Could you restate the entries word for word, without the images?

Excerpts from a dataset

↓↓↓

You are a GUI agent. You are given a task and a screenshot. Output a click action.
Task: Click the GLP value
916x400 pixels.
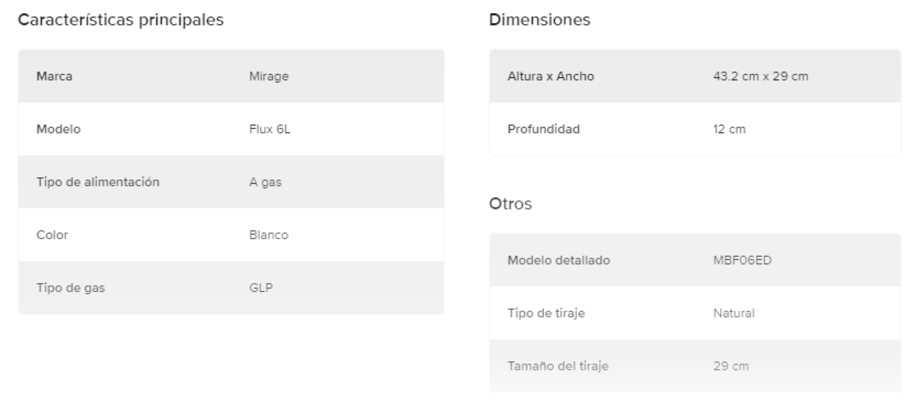pos(261,288)
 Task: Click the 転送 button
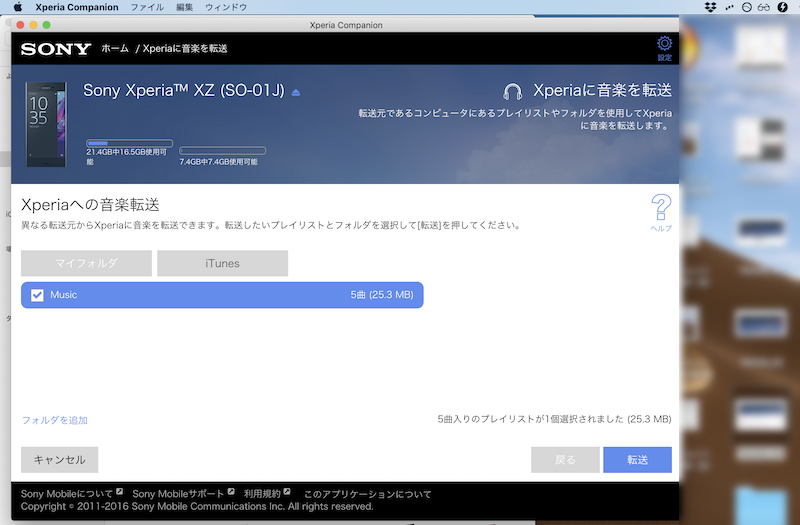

↑↑↑

» Exercise solution:
You are a GUI agent. You are given a task and a screenshot. Output a click action.
Task: Click the GLP value
916x400 pixels.
pos(261,288)
 Task: Click the 転送 button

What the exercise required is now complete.